### What to produce
Across the records below, how many lines include the string "node"? State the number and nothing more.

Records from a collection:
****
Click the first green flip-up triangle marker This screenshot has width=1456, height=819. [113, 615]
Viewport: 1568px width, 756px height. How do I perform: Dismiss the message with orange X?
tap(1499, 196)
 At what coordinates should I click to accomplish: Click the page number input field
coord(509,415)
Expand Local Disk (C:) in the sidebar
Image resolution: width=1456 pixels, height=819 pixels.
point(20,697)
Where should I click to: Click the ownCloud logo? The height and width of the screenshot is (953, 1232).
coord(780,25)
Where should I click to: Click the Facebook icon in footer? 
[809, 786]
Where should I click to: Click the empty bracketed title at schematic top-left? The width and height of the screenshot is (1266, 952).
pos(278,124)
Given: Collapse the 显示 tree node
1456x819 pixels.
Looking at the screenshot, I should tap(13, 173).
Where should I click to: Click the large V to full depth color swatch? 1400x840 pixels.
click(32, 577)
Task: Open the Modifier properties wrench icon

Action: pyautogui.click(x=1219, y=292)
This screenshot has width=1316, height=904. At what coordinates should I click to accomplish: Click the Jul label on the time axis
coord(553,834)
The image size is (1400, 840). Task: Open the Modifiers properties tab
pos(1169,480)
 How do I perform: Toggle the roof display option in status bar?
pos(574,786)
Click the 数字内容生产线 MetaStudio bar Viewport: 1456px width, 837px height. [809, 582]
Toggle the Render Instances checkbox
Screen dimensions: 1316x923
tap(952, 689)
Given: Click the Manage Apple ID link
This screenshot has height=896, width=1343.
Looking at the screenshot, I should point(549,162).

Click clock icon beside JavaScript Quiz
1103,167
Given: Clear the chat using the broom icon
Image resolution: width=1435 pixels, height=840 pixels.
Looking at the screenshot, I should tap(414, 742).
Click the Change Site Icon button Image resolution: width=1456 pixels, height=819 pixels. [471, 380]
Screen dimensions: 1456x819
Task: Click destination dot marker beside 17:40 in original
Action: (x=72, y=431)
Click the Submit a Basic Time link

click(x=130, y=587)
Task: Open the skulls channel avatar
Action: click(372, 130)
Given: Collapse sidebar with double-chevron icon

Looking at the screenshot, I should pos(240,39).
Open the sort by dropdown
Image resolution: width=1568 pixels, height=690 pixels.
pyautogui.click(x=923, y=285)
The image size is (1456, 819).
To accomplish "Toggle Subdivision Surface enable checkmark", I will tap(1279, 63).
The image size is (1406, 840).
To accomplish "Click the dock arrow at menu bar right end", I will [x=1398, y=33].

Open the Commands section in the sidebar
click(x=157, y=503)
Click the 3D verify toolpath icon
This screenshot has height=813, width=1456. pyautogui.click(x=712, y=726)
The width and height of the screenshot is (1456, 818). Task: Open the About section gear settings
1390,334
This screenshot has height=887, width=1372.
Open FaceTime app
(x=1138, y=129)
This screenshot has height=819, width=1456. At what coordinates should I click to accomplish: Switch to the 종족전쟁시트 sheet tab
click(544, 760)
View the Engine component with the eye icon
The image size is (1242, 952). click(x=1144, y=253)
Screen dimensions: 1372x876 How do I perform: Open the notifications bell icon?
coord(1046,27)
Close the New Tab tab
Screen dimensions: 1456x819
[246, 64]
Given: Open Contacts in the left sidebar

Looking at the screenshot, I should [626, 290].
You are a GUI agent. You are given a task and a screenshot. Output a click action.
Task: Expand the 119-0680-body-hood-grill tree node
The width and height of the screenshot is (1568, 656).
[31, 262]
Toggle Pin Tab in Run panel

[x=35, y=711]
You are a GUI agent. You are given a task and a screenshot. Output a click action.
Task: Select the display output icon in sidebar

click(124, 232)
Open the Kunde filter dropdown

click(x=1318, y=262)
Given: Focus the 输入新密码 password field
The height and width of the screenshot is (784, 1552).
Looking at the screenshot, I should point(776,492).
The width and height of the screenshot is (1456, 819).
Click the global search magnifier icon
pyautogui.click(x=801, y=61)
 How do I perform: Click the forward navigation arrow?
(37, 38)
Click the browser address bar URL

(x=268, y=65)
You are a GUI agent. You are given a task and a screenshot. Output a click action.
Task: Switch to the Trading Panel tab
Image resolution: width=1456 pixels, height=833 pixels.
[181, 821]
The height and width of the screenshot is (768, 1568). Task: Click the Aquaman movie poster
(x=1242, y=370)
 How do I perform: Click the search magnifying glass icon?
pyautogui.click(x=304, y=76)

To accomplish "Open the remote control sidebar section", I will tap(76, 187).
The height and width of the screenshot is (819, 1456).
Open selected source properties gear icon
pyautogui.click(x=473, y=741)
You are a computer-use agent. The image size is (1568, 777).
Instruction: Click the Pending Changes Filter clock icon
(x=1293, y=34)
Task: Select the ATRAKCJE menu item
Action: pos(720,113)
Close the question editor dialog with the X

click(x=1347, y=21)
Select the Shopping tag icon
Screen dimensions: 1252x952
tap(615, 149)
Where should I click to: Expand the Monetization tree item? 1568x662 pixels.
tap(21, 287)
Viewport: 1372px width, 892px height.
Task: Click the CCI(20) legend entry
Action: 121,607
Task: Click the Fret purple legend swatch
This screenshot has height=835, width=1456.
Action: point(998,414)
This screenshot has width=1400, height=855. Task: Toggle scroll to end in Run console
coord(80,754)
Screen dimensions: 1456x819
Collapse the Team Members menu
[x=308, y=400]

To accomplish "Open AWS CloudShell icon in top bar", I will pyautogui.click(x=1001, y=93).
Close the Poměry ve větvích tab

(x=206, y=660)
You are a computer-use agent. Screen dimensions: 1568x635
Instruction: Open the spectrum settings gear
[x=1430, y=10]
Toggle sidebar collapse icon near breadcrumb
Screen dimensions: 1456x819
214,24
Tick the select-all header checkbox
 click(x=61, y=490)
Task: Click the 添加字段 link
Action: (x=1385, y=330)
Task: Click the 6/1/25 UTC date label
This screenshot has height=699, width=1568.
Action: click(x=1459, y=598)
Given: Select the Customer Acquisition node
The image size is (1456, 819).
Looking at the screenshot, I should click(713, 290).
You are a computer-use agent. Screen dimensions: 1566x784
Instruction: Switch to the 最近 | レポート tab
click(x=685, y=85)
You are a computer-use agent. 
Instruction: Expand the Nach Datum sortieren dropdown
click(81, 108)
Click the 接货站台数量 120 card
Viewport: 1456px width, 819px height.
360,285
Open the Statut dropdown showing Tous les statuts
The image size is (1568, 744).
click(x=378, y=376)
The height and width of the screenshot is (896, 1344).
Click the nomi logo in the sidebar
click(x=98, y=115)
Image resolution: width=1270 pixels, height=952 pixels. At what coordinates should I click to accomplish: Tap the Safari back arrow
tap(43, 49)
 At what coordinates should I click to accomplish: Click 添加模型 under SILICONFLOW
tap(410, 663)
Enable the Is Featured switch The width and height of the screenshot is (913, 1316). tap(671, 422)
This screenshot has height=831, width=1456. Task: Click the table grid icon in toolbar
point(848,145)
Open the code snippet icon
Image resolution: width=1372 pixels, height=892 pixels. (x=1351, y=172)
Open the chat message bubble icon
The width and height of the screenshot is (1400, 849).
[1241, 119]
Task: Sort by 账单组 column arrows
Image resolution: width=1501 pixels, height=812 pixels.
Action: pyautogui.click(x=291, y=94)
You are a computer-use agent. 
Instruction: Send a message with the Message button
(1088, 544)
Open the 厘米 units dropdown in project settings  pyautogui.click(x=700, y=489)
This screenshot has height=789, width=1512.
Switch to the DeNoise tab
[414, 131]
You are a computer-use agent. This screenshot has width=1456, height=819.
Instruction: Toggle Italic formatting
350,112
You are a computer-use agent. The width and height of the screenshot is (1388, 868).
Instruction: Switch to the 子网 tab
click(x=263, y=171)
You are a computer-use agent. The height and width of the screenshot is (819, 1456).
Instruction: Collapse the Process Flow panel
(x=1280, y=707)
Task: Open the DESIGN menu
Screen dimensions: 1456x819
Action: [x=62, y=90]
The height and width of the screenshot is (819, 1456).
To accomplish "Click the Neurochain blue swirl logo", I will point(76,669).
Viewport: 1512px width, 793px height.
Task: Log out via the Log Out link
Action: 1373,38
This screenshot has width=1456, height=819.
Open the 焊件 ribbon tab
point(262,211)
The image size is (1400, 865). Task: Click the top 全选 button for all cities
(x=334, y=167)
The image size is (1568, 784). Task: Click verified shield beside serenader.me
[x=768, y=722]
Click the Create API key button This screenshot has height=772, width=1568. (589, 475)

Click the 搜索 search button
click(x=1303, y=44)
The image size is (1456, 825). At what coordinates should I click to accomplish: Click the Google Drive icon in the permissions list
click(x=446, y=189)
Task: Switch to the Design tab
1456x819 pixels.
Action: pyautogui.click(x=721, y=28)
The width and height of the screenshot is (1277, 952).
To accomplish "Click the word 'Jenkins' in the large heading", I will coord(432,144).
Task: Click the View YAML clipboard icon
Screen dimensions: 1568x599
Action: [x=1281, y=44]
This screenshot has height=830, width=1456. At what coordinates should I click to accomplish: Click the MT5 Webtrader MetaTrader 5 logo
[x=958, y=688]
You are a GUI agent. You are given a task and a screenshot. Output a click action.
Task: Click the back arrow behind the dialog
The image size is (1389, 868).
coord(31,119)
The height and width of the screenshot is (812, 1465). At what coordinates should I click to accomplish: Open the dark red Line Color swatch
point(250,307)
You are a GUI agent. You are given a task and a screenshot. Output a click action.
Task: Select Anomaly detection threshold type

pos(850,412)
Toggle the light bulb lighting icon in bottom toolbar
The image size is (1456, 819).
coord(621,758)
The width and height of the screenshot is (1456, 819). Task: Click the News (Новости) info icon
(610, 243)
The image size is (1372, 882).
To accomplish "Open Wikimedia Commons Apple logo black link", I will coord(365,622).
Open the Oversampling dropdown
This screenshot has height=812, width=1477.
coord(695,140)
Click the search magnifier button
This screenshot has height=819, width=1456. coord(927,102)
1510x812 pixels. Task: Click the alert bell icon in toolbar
****
### Result of this exercise
3